→ **Required action**
Would you please copy all of the data exactly, skipping the images?

→ **Supplied material**
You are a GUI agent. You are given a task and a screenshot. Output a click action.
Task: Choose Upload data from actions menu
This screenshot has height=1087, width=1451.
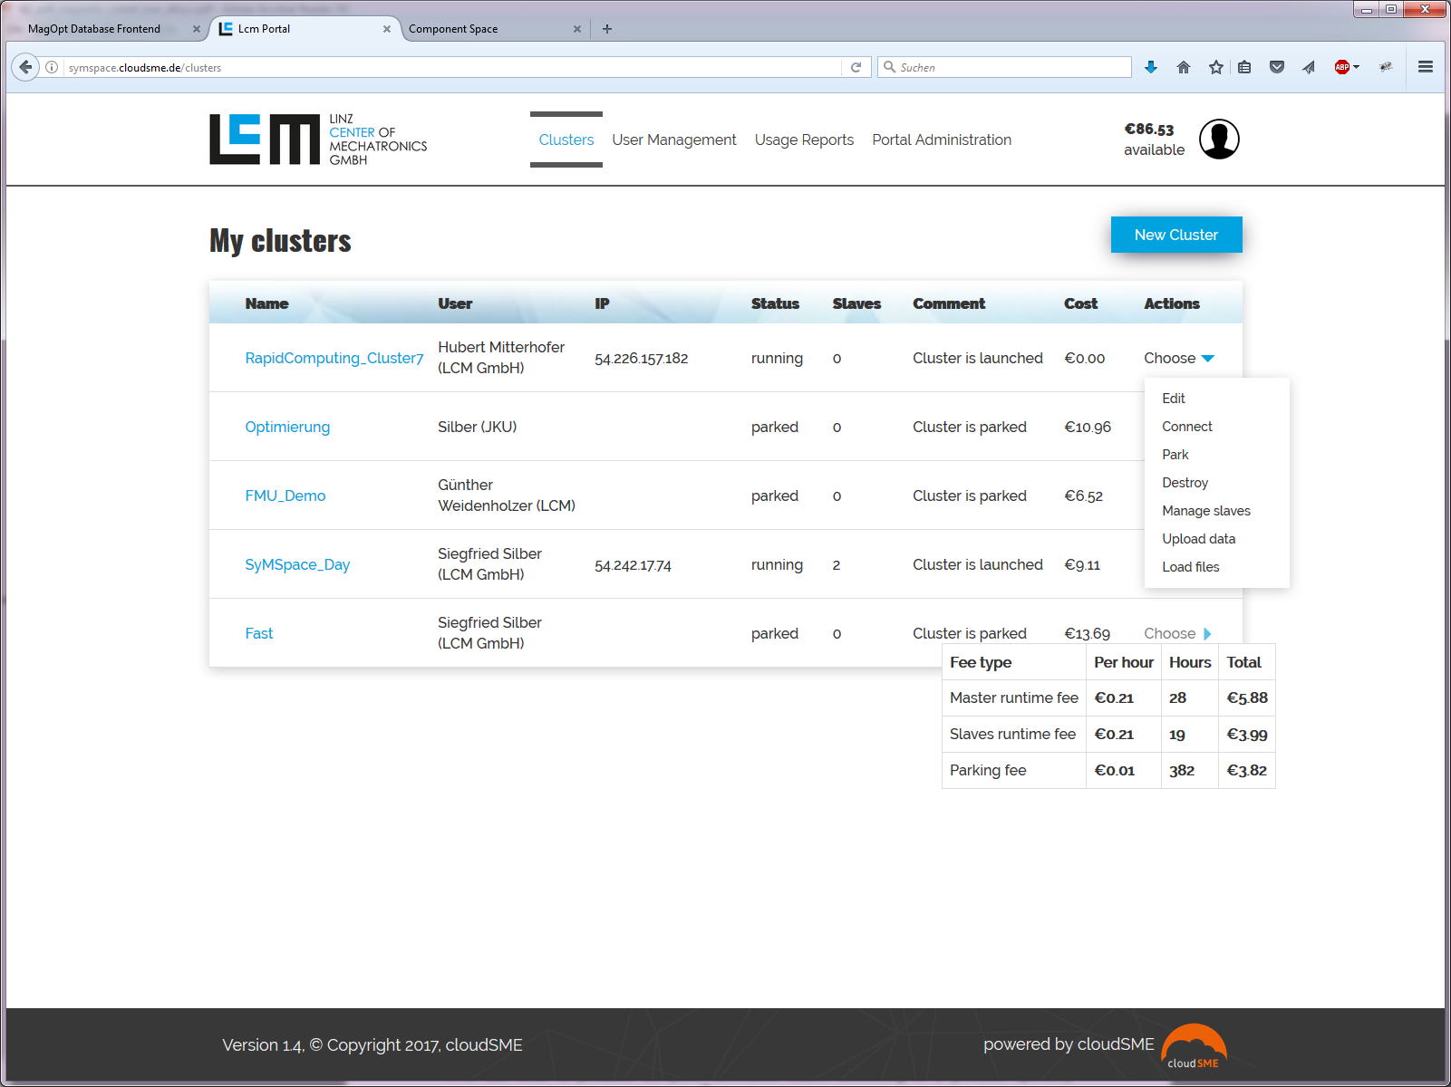(1198, 539)
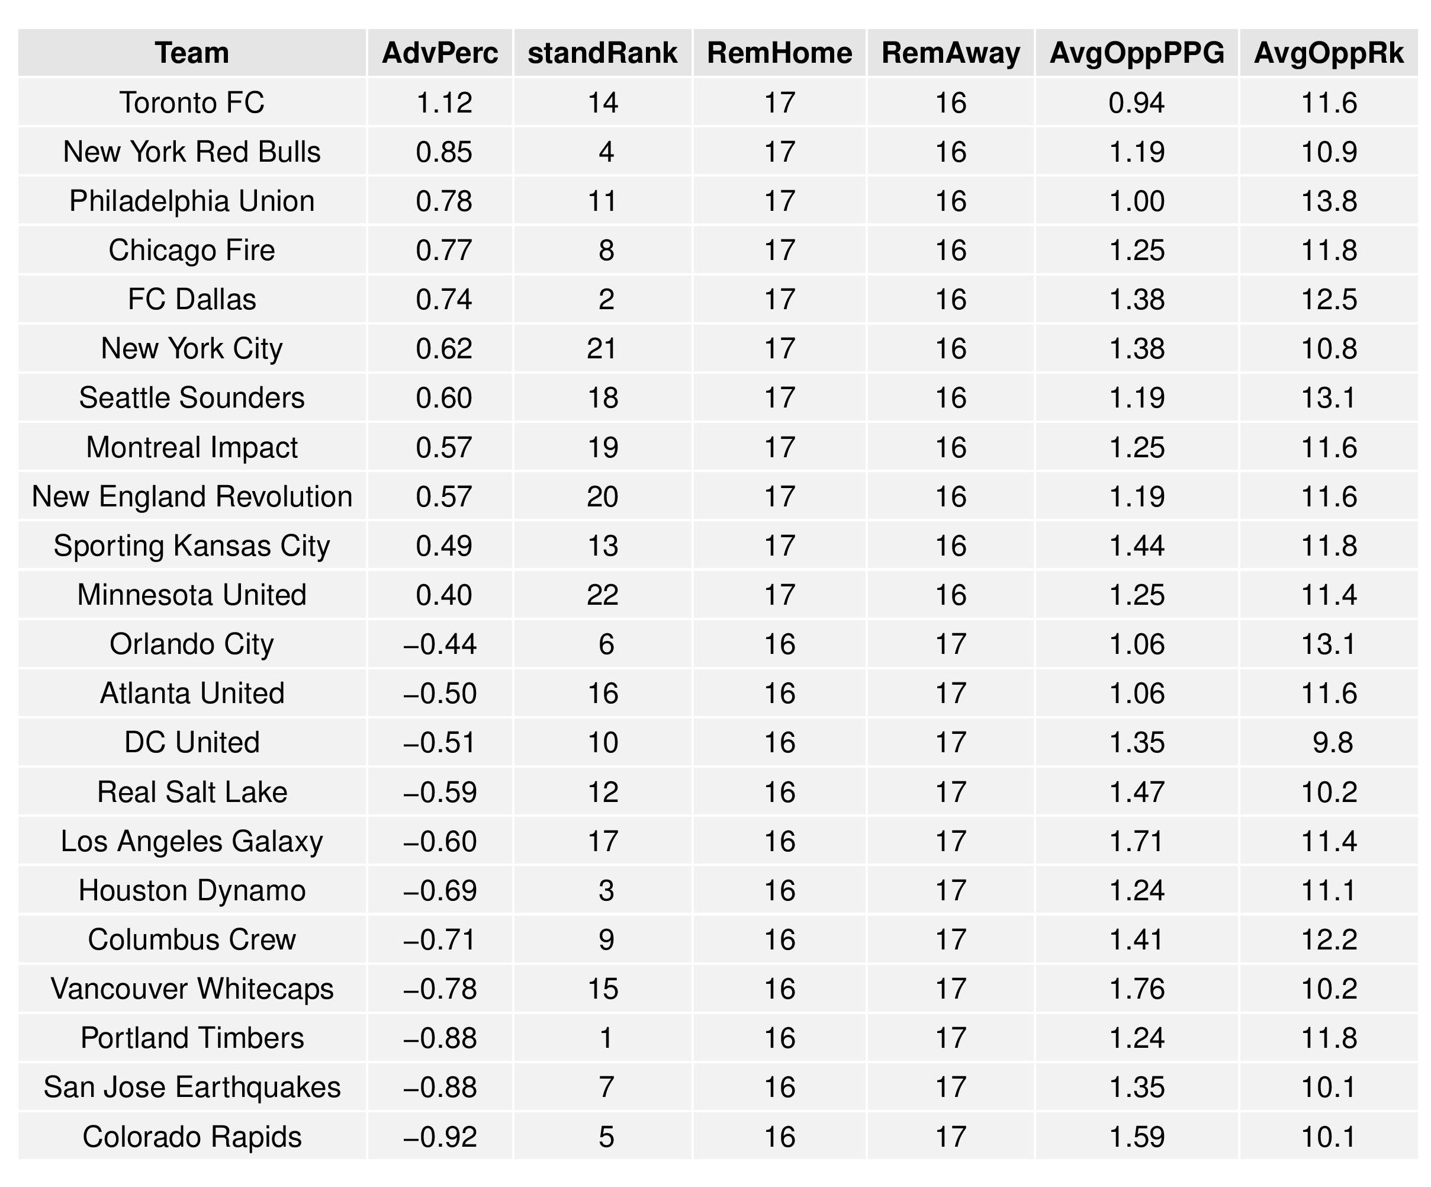Click the AvgOppPPG column header
Viewport: 1431px width, 1187px height.
1137,53
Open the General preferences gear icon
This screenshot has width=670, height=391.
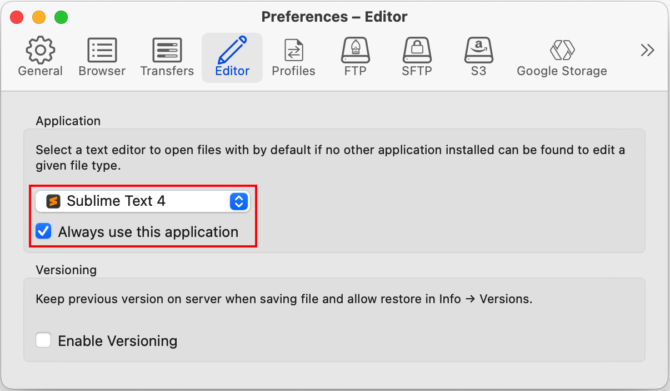tap(41, 50)
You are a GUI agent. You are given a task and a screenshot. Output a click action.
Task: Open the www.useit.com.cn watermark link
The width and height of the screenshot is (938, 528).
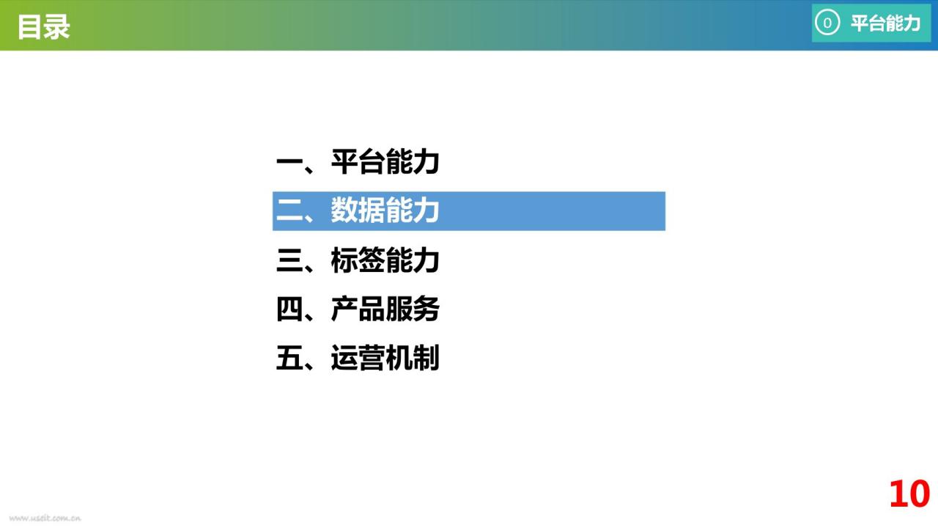(x=45, y=518)
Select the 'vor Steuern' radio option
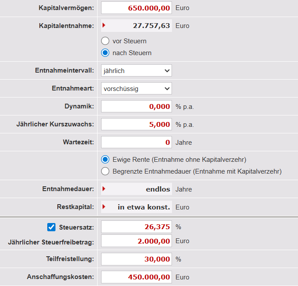The height and width of the screenshot is (286, 298). click(x=105, y=41)
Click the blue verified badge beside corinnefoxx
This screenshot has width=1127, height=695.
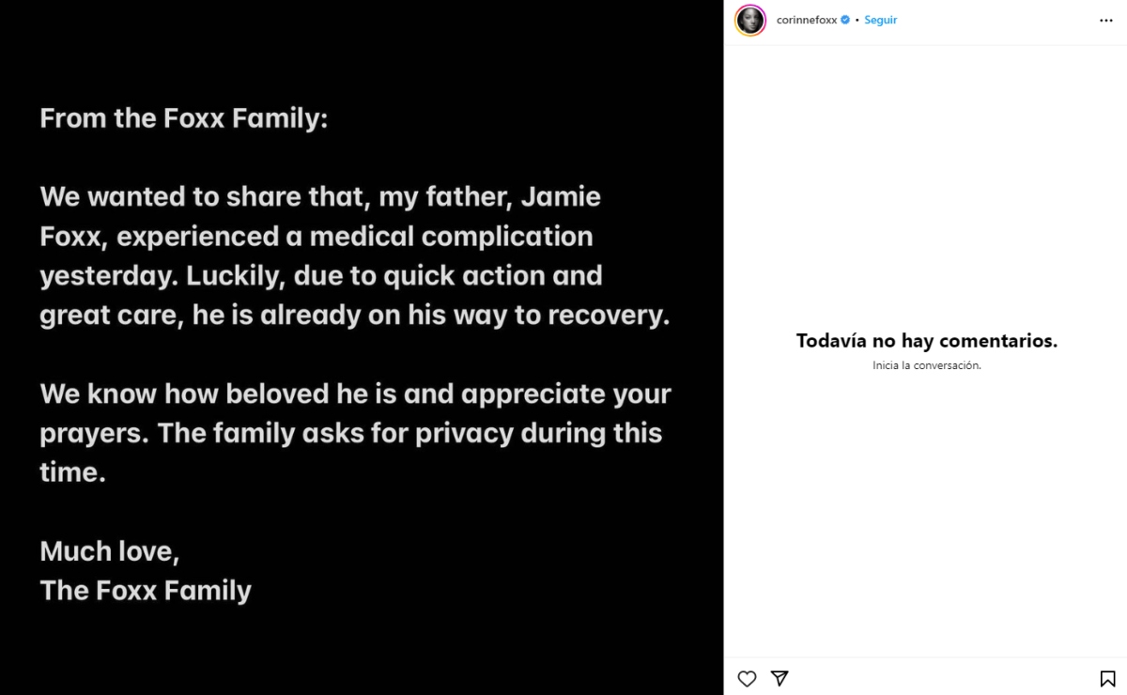(845, 20)
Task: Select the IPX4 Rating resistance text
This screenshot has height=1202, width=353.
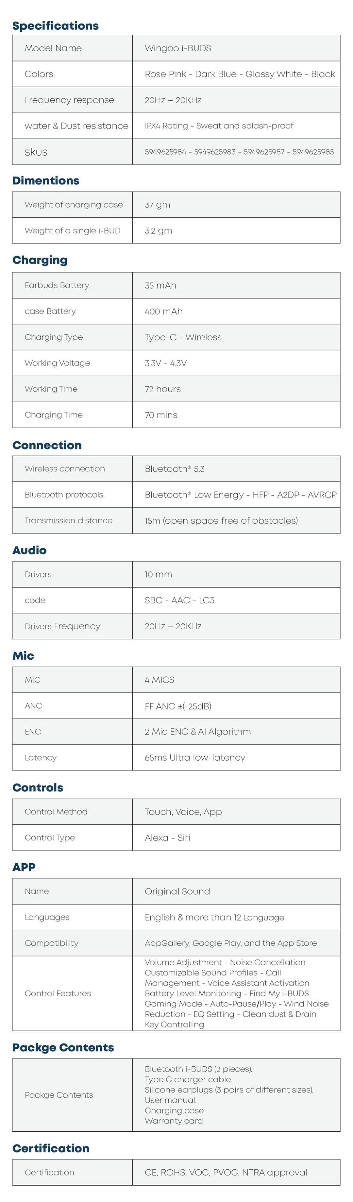Action: tap(219, 126)
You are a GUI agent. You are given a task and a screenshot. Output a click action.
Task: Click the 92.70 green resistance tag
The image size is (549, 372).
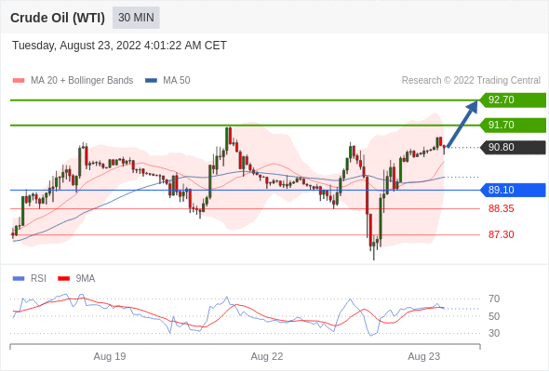[x=513, y=100]
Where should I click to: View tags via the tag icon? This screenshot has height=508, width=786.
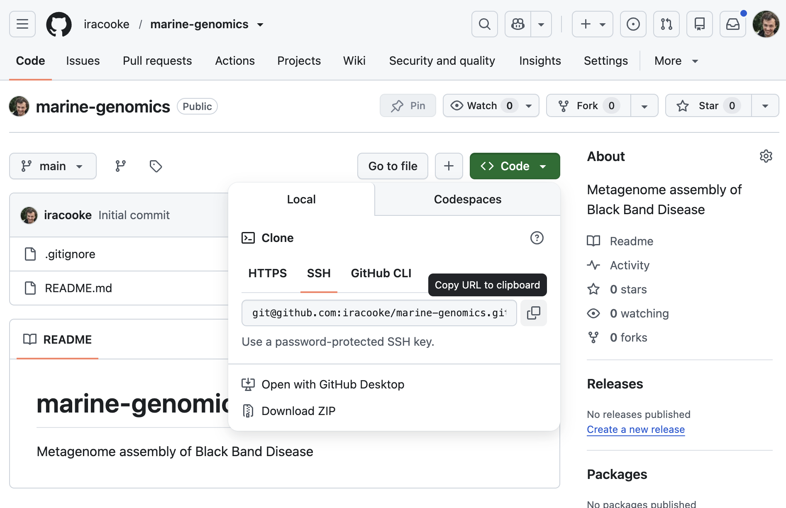pos(156,166)
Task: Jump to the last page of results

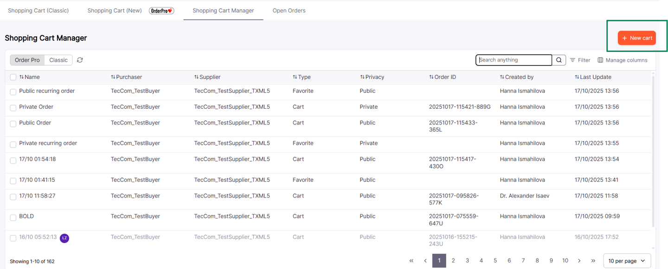Action: point(593,261)
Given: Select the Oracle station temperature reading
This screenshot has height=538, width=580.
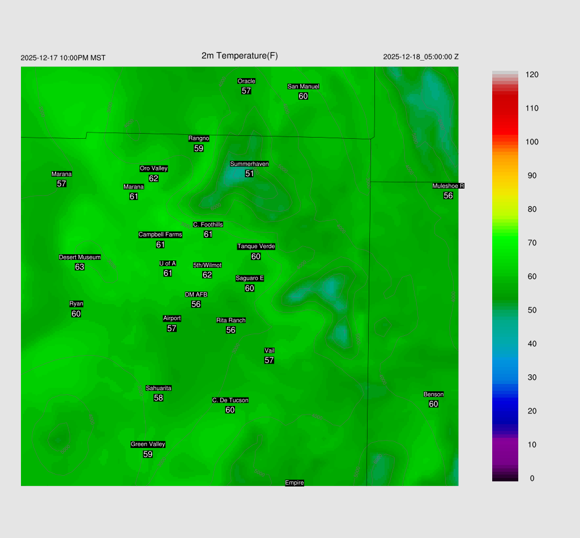Looking at the screenshot, I should (x=246, y=91).
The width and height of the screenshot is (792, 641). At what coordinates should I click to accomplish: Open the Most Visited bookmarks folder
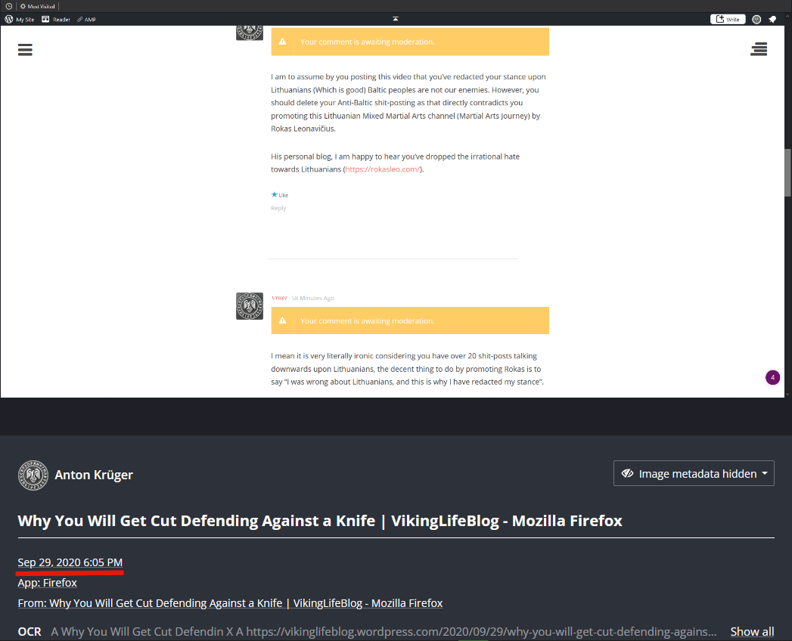click(37, 6)
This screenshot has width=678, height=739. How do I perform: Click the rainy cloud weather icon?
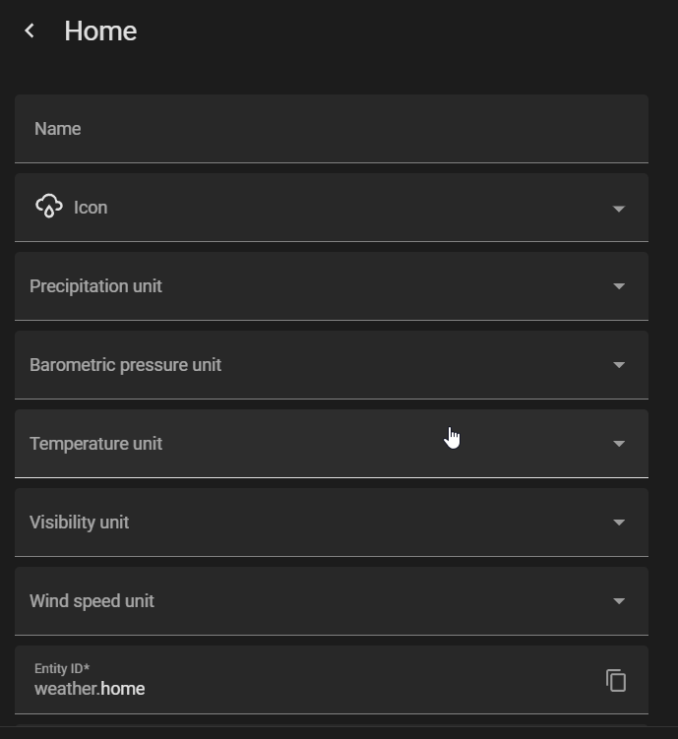point(49,206)
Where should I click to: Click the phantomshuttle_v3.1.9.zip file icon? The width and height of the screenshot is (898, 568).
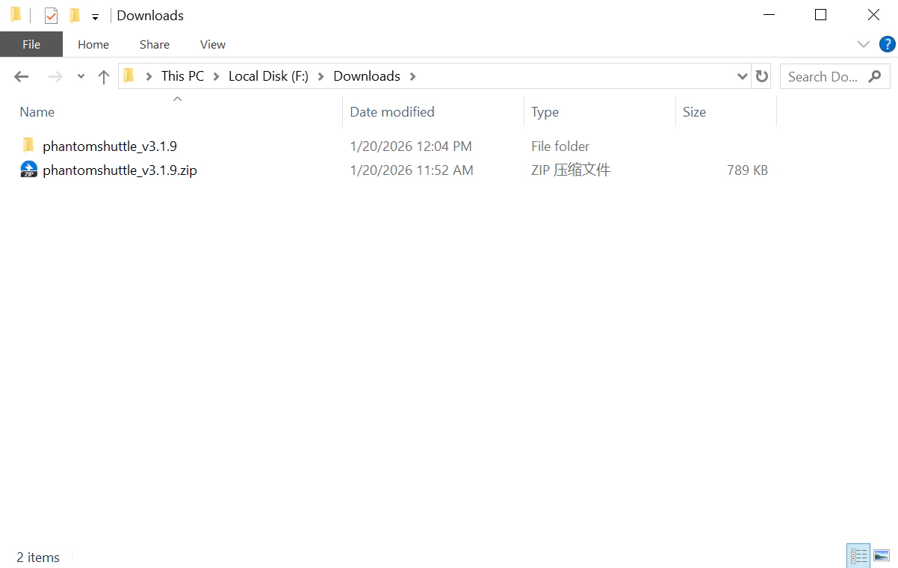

→ **Result of the exercise**
You are a GUI agent. You are given a task and a screenshot. Output a click action.
Task: Choose Upload data from actions menu
This screenshot has height=1087, width=1451.
(1198, 539)
Click the AvgOppPPG column header
Viewport: 1431px width, 1187px height.
1137,53
Open the General preferences gear icon
This screenshot has width=670, height=391.
tap(41, 50)
You are a GUI agent. You are given a task and a screenshot. Output a click action.
Task: Open the www.useit.com.cn watermark link
The width and height of the screenshot is (938, 528).
(x=45, y=518)
Select the 'vor Steuern' radio option
The height and width of the screenshot is (286, 298). click(x=105, y=41)
Click the blue verified badge beside corinnefoxx
This screenshot has width=1127, height=695.
(845, 20)
Task: Select the IPX4 Rating resistance text
This screenshot has height=1202, width=353.
Action: tap(219, 126)
You are a GUI agent. You are given a task and a screenshot. Output a click action.
Task: Click the 92.70 green resistance tag
The image size is (549, 372).
[x=513, y=100]
Where should I click to: View tags via the tag icon? This screenshot has height=508, width=786.
pos(156,166)
Task: Jump to the last page of results

Action: point(593,261)
Given: Select the Oracle station temperature reading
This screenshot has height=538, width=580.
Looking at the screenshot, I should (x=246, y=91).
The width and height of the screenshot is (792, 641). At what coordinates should I click to accomplish: Open the Most Visited bookmarks folder
click(37, 6)
This screenshot has width=678, height=739. How do I perform: Click the rainy cloud weather icon?
point(49,206)
Where should I click to: Click the phantomshuttle_v3.1.9.zip file icon? The width and height of the screenshot is (898, 568).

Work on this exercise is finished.